§ ARTICLE
Banana paper is a type of paper created from banana plant bark or banana peel fibers. Banana paper has a lower density, higher stiffness, higher disposability, higher renewability, and higher tensile strength compared to traditional paper. These qualities are due to the cellular composition of banana fiber, which consists of cellulose, hemicellulose, and lignin.

During the manufacturing process of banana paper, the fibers are ground until they appear similar to saw dust. Then, the fiber is washed to remove natural resins to create agricultural fiber. If the natural resins are not washed away, these resins would take away from the integrity of the paper. The process of pulping produces pulp to be used in the manufacturing of paper. This pulp is used to create post-consumer fiber (processed fiber). The post consumer fiber is combined with the agricultural fiber to make banana paper.

Development 
The earliest evidence of the use of banana stems as a source of fiber dates back to 13th century Japan. However, its popularity declined with the upsurge of silk and cotton fibers imported from China and India.

Banana paper was first patented in the United States on March 16, 1912 by Charles M. Taylor and Howard Kay Cook. They both learned that cellulose fiber can be easily removed from the waste of the banana plant, and that the fiber is well adapted to making durable paper. Taylor and Cook applied for the patent on March 16, 1912. The application was granted on May 2, 1916, and they received a lifetime patent. The patent is now expired.

Properties 
Raw banana paper has a coarse surface due to the presence of hemicellulose, lignin, and other waxy components in the fiber. Hemicellulose is located between and within the cellulose fibrils and is incorporated into the cellulose structure. The fiber or pulp with high hemicellulose content has a high maximum tensile strength and a low maximum tear index. The cellulosic fibers enclose the outside of cellulose fibers, acting as natural binders. Long wrapped fiber bundles are a key component of banana paper. Length is also a significant fiber property, as longer fibers contain more fiber joints. These fiber joints contribute to a stronger network of fibers. Long fiber manufactured papers usually have better strength properties than short fiber manufactured papers.

Banana fiber can vary in weight and thickness depending on the specific part of the banana stem used. Sturdy, thick fibers can be taken from the outer sheaths, and softer fibers can be extracted from the inner sheaths.

The properties of banana paper overall include a lower density, higher stiffness, higher disposability, higher renewability, and higher tensile strength compared to traditional paper.

Manufacturing process 
The paper can be handmade or produced by machinery. Both the handmade and machine processes have similar steps. First, banana stems are collected as they contain more than 4% fiber which can be used to manufacture banana paper. The fiber from the banana is removed and washed in order to eliminate natural resins that can decrease the strength and durability of the paper. The washed fibers are used to form a stronger fiber (agricultural fiber). Then, the process of pulping makes pulp used in the production of paper. This pulp is used to produce the post-consumer fiber and is mixed with the agricultural fiber. Lastly, the mixed fibers are either molded together by a deckle (a tool used for handmade processes of molding fibers) or a machine.

§ SUPPLIED DATA
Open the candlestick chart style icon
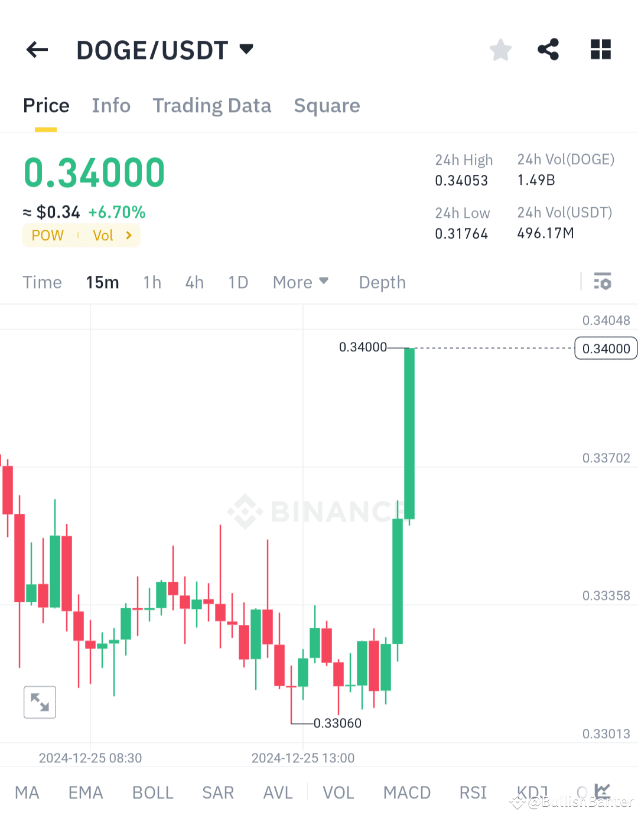This screenshot has width=638, height=815. pyautogui.click(x=602, y=791)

§ GIVEN EXERCISE
Continue the article on banana paper, picking up after its final sentence about molding the mixed fibers with a deckle or a machine.

§ RESULT FOR THIS TASK
Environmental impact 
After bananas are harvested from plantations, the stems and trunks are usually discarded. However, these parts contain available sources of fibers. If the scrapped stems and trunks are utilized, this can lead to a decrease in synthetic fiber production. Synthetic fiber production requires extra energy, fertilizer, and chemicals. Banana paper does not require any chemicals to be used during manufacturing. Banana paper is also more durable and has a longer lifetime than conventional paper. Therefore, the manufacturing of banana paper does not add to environmental pollution. Banana paper reduces pollution by having lower disposal costs and less agricultural waste enter landfills and rivers. The production of banana paper uses less energy compared to traditional paper production as the traditional paper industry is one of the largest sources of energy consumption. Therefore, banana paper is less impactful on natural resources, such as forests.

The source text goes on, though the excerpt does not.